Nous sommes un pays qui change  de livres  constamment. Mais maintenant , il n’ y aura pas de changement excepté deux cas au niveau collégial où nous avons intégré la nouvelle Constitution de juillet 2011. Nous sommes un  pays ancré dans l’histoire avec des traditions et une situation politique stable depuis des siècles. Pourquoi ces changements de livres ? Je ne le comprends vraiment pas.
 
Mais sans ressources humaines, on ne  peut pas réussir tous ces chantiers. Où en est le  dialogue social ?   
 
La relation est bonne  avec tous les syndicats les plus représentatifs. Il faut savoir qu’on est  le ministère où il y a 33 syndicats, c’est énorme. La relation avec les syndicats est importante car ces instances sont des partenaires incontournables. Avant se posait un problème de communication.
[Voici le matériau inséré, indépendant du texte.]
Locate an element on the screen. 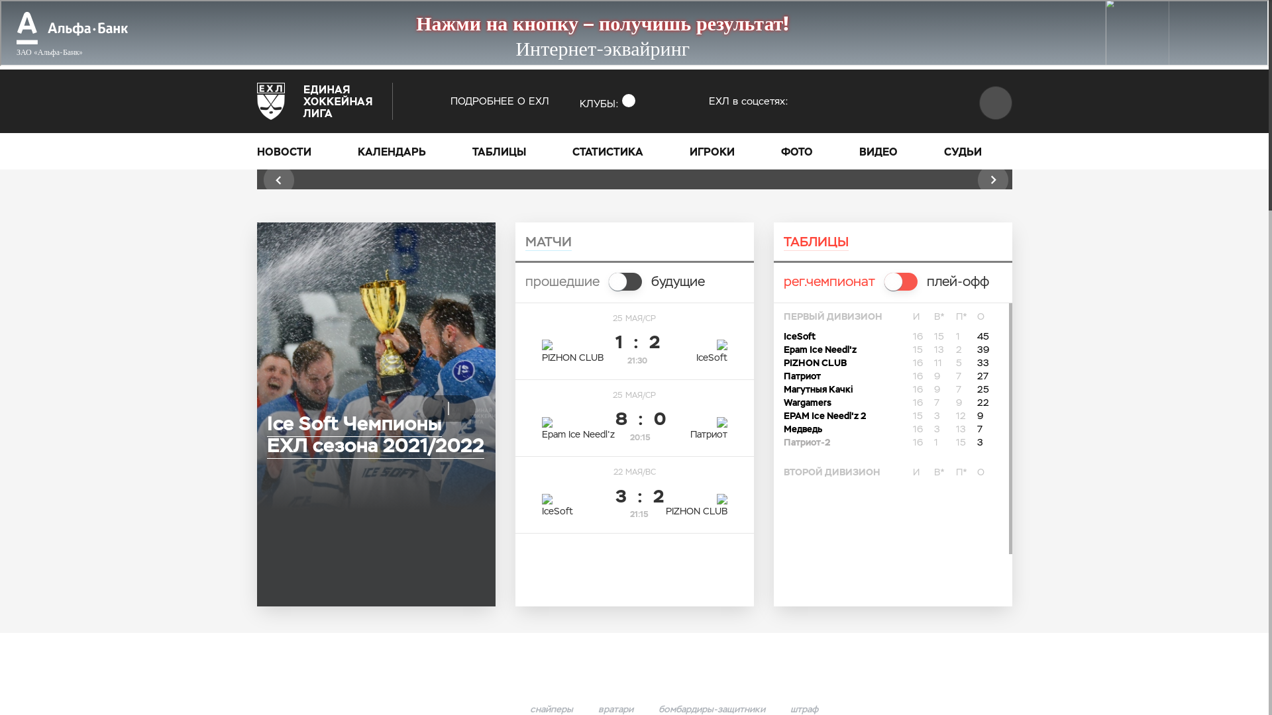 The width and height of the screenshot is (1272, 715). 'Wargamers' is located at coordinates (806, 402).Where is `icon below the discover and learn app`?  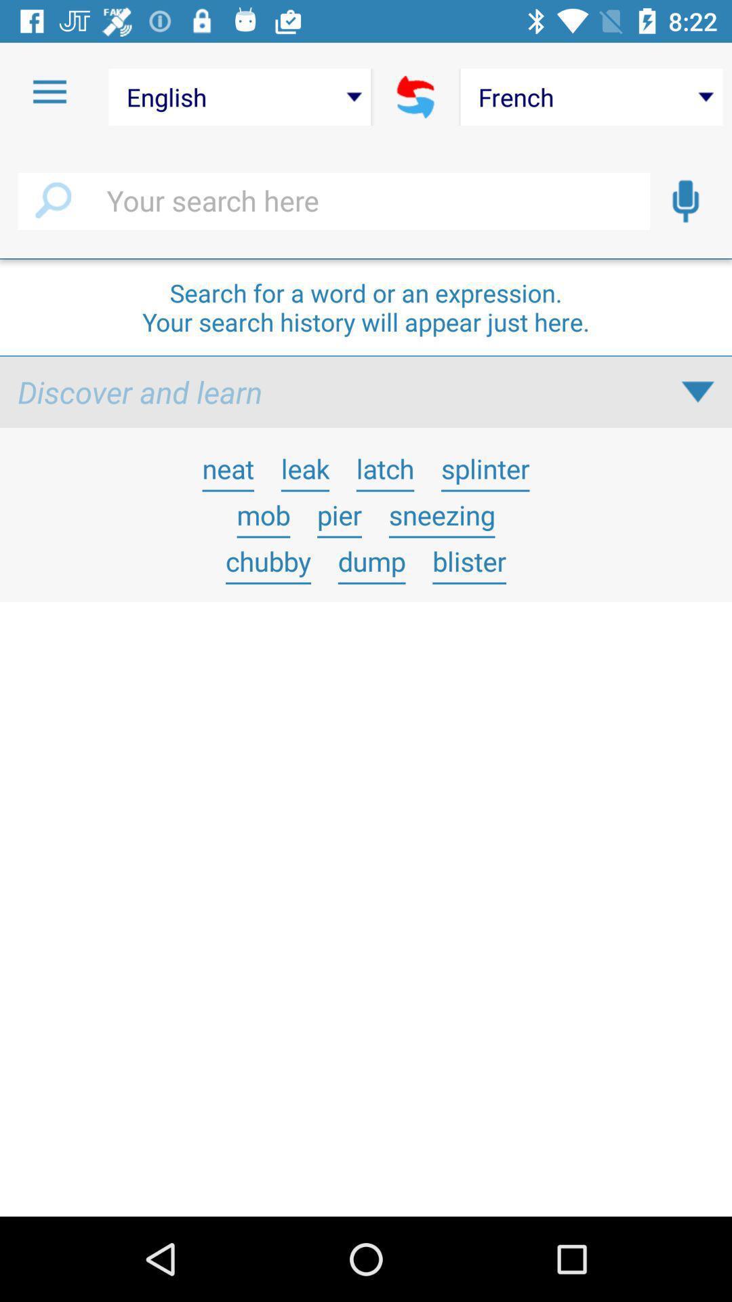
icon below the discover and learn app is located at coordinates (227, 469).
Les syndicats ont donc été invités au dialogue, on leur a proposé un recensement des problèmes. On est  au troisième round de discussion : une première réunion au mois de février , la deuxième en mai et une troisième pour clôturer l’année scolaire. Et quand on a recensé tous les problèmes, on s’est engagé à les régler dans la sérénité et en concertation permanente selon un ordre des priorités. 
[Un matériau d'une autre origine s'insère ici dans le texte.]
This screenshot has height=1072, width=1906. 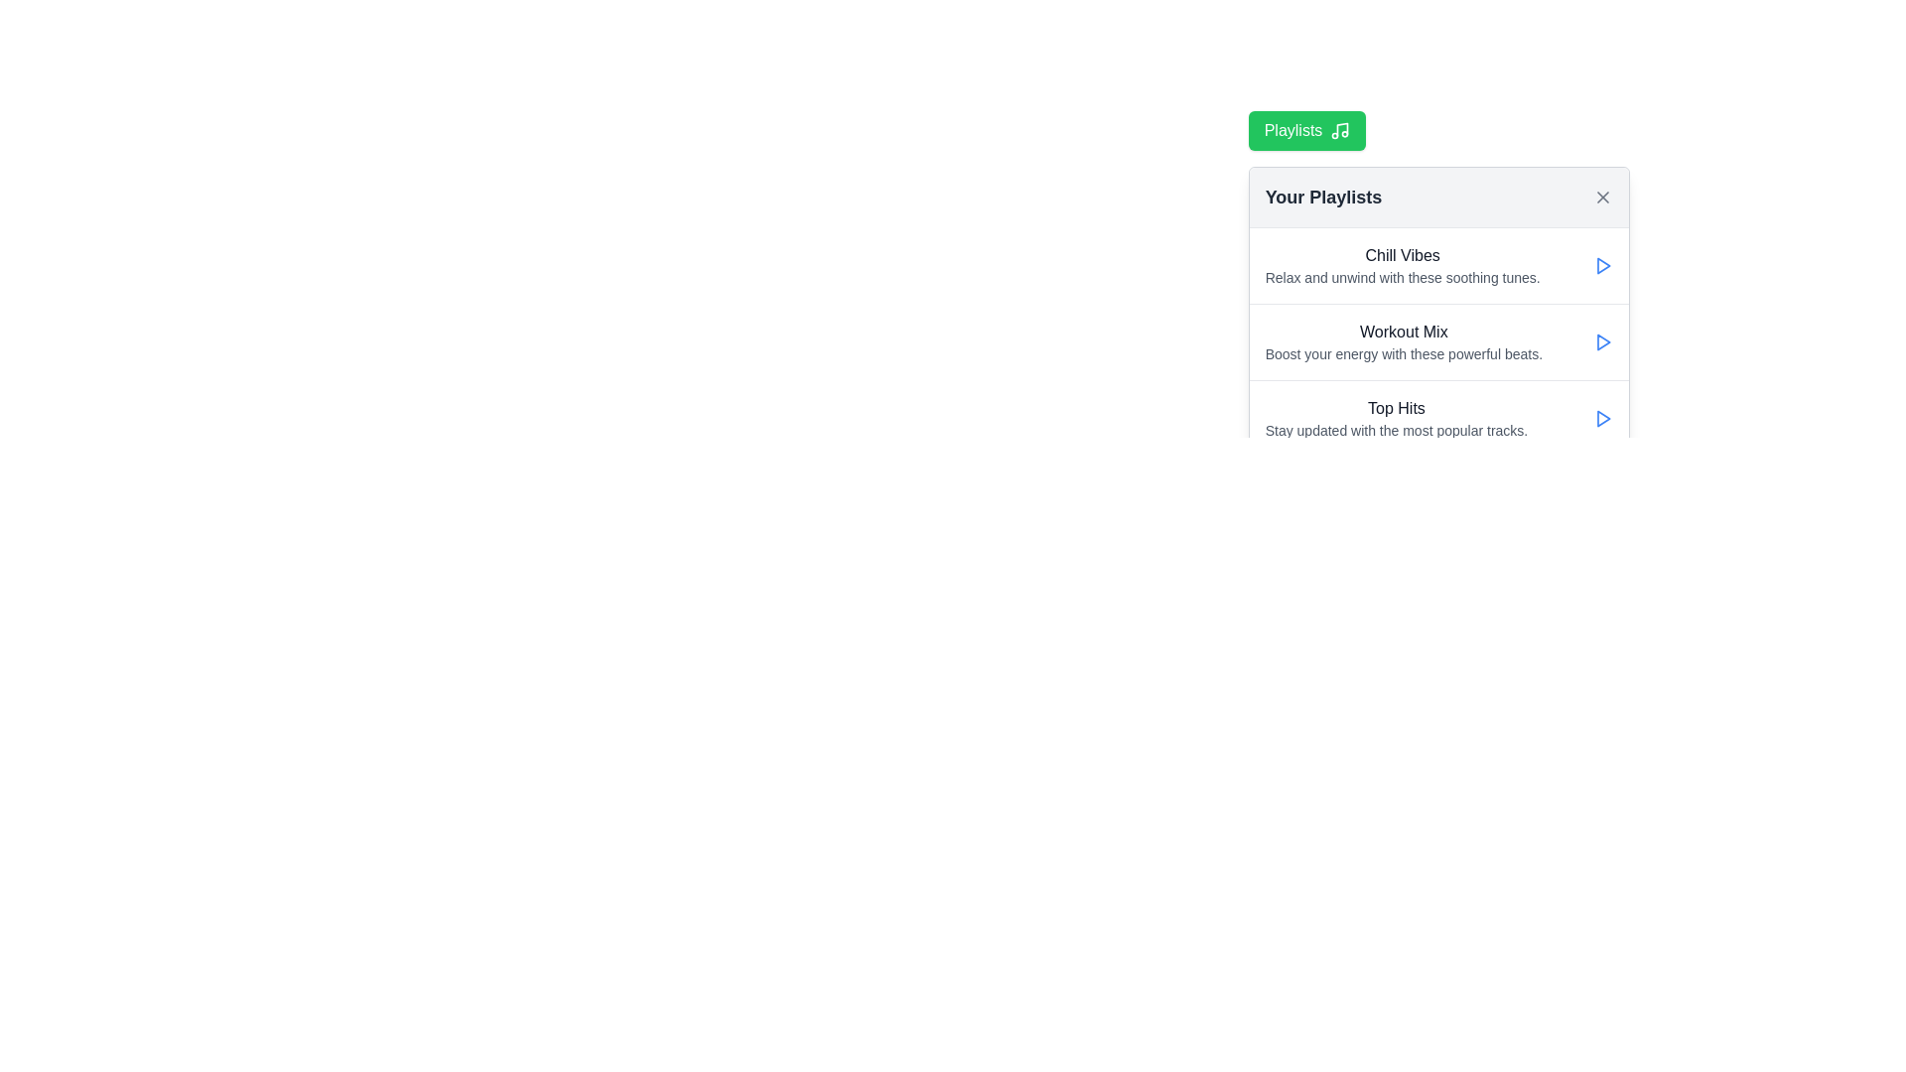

Deuxième approche avec les syndicats, c’est que je les considère comme des partenaires et que je n’ai pas à discuter avec eux uniquement de revendications, mais on parle également de l’avenir de l’école marocaine parce qu’ils sont avant tout  des enseignants.  
Il faut qu’ils assument avec le ministère la responsabilité  de l’avenir de l’école marocaine ; il faut qu’on la stabilise. Le rôle des syndicats pour la stabilité de la famille enseignante et de l’école est important. Durant ces huit mois, on est arrivé à une situation où la famille enseignante s’est apaisée et pour la première fois, les élèves du primaire n’ont quitté leurs bancs que le 30 juin   
J’ai aussi constaté une remobilisation responsable de la famille enseignante et des syndicats.
 
Et le Bac ? Est-ce qu’un retour à  l’ancienne version du diplôme est envisageable ?
 
Le monde  entier a un examen national sauf nous, rien n’est encore décidé mais la réflexion est en cours.
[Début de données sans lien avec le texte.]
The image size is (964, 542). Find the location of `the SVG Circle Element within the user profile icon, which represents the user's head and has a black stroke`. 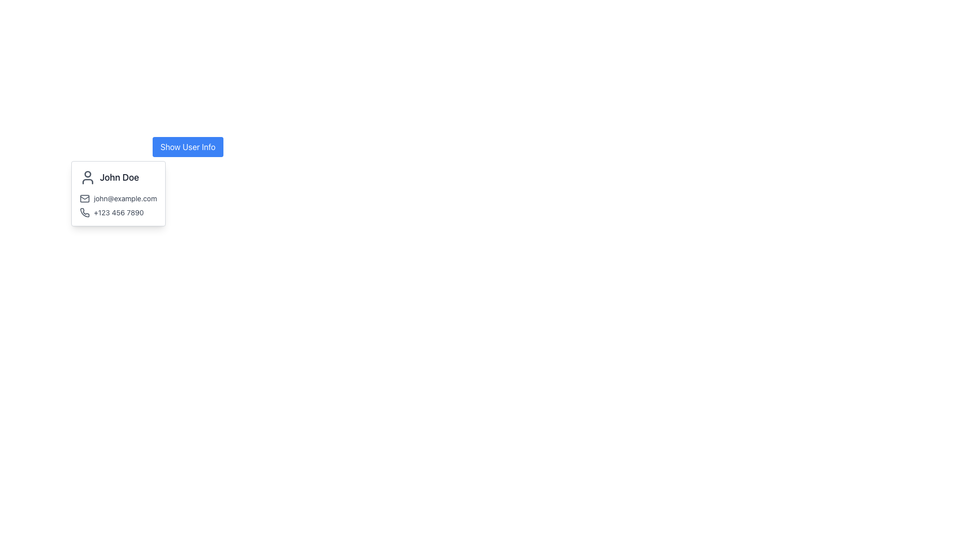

L’idée de trois sessions du baccalauréat sur 3 ans était une grande idée. Malheureusement,  quand on cherche à améliorer les grandes idées, on perd l’idée principale à la fin .L’idée était au lieu qu’il y ait une pression sur l’étudiant pendant une année, il subit une pression pédagogique sur trois ans parce qu’il est entré dans un cycle de responsabilité pour le préparer à l’université. Malheureusement  on  a inclus les contrôles continus, des notes  à 25% et on a laissé faire. Rien n’est encore décidé pour le moment.
On a tenté l’expérience des meilleures notes. Je veux aller encore plus loin pour que l’étudiant ne repasse pas la matière où il a eu la moyenne à la 2ème session. Mais cela demande des moyens logistiques énormes non  pas au niveau matériel, mais celui des ressources humaines. Pour mettre en place ce système, il faut avoir un délai de plus de 3 mois, c'est-à-dire revenir à la session de septembre, ce qui risque encore de retarder la rentrée scolaire. Pour  permettre aux élèves de se rattraper sur la matière où il n’ont pas réussi,  il leur faut un délai pédagogique, donc il y a une réflexion très sérieuse  qui se fait. Je crois que ce projet sera soumis au Conseil supérieur de l’enseignement.  Nous avons préparé un texte qui traduira une grande représentativité des composantes de la famille enseignante (parents d’élèves, syndicats, enseignants). Il y aura des experts marocains et j’espère que ce sera le premier document et la première réforme qu’on va discuter  au sein du CSE que l’on espère tenir en septembre prochain.